DESCRIPTION OF THE TASK
The result should be a verbatim copy of the whole listing.

INFORMATION

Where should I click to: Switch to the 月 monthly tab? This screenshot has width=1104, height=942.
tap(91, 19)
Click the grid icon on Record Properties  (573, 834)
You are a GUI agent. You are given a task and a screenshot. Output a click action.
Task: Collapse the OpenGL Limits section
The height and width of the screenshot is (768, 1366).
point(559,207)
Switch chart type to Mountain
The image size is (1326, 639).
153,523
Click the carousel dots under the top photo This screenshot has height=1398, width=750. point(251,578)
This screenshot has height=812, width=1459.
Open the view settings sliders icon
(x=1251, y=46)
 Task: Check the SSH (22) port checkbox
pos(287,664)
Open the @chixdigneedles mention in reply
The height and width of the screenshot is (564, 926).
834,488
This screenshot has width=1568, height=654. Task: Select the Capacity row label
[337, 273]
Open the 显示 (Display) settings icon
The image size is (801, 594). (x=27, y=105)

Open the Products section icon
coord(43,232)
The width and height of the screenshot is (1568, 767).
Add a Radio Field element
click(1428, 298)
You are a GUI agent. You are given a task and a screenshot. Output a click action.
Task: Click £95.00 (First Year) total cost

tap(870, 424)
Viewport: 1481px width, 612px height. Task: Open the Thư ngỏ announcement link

WRITTEN SOLUTION
Where should I click to: Switch to the 月 monthly tab? This screenshot has width=1104, height=942.
tap(91, 19)
Click the grid icon on Record Properties  (573, 834)
You are a GUI agent. You are given a task and a screenshot. Output a click action.
Task: Collapse the OpenGL Limits section
The height and width of the screenshot is (768, 1366).
point(559,207)
Switch chart type to Mountain
The image size is (1326, 639).
153,523
Click the carousel dots under the top photo This screenshot has height=1398, width=750. point(251,578)
This screenshot has height=812, width=1459.
Open the view settings sliders icon
(x=1251, y=46)
 Task: Check the SSH (22) port checkbox
pos(287,664)
Open the @chixdigneedles mention in reply
The height and width of the screenshot is (564, 926).
834,488
This screenshot has width=1568, height=654. Task: Select the Capacity row label
[337, 273]
Open the 显示 (Display) settings icon
The image size is (801, 594). (x=27, y=105)

Open the Products section icon
coord(43,232)
The width and height of the screenshot is (1568, 767).
Add a Radio Field element
click(1428, 298)
You are a GUI agent. You are given a task and a screenshot. Output a click action.
Task: Click £95.00 (First Year) total cost

tap(870, 424)
Viewport: 1481px width, 612px height. Task: Open the Thư ngỏ announcement link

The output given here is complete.